Wednesday, April 30, 2014

FFI for ARM

If you follow the Squeak and Pharo development yoou may know that there is a package called "FFI". This package provides a foreign function interface so you can call external modules on your operating system like Windows, Linux and Mac. So you were able to call external shared libraries, for instance a DLL written in C. FFI was originally written by Andreas Raab.

After FFI there was another package called "Alien", designed and implemented by Eliot Miranda which had additional support for callback.

After all that there was a new external interface implemented by Igor Stasenko for Pharo called NativeBoost, that not only allows to call external functions but if you like directly generate native assembler code using the AsmJIT port for Pharo.

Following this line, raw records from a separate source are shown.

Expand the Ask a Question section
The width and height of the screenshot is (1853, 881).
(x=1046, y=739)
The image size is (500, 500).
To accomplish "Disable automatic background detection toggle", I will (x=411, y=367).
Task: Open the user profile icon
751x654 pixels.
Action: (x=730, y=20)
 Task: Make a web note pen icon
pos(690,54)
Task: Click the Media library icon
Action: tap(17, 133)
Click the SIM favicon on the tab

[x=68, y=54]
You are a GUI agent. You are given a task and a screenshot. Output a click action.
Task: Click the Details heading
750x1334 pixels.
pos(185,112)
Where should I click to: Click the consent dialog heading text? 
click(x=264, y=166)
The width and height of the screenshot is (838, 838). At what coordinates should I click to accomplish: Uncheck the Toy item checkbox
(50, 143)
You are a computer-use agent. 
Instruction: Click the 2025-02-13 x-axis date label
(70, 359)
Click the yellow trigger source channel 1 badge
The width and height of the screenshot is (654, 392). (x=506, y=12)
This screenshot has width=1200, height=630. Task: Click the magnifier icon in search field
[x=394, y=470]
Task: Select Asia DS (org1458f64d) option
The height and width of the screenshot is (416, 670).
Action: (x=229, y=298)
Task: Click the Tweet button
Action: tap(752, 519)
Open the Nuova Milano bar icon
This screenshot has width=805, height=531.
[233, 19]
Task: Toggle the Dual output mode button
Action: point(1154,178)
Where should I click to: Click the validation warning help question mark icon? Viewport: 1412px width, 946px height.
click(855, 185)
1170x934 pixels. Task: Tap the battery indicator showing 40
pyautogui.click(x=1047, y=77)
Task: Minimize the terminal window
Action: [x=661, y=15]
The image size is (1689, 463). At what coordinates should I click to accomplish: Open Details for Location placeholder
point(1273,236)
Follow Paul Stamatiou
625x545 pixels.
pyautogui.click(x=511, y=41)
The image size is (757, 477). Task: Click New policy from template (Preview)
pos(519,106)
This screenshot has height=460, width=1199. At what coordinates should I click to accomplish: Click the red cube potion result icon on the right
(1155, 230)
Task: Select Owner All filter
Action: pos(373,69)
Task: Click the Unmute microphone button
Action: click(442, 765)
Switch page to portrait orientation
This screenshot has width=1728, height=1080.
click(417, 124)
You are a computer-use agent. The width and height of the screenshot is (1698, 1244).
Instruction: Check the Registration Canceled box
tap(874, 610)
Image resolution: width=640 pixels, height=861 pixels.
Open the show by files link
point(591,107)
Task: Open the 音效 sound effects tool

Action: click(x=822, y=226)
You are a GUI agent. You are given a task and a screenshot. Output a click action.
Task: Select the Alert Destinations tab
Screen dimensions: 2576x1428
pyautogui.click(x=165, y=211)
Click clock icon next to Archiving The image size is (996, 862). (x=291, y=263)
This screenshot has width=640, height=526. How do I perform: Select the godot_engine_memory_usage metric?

While FFI was and still is a loadable and usable package in Squeak and Pharo, the newer NativeBoost (NB) package is now also part of the standard Pharo image. There will also be a chapter on NB in the upcoming Pharo Enterprise Book.

Most of this work is bound to x86 CPU architecture (I know was/is work going on to provide ARM support in AsmJit as well).

But this is just a summary of the history and current state. What is new is:

As you know new devices like the famous RaspberryPi run ARM processors. Now Douglas McPherson provided/announced initial FFI support for ARM architecture this week and the VM maintainers currently integrate.

All existing FFI tests now already pass for ARM (at least on Raspberry Pi). Really cool!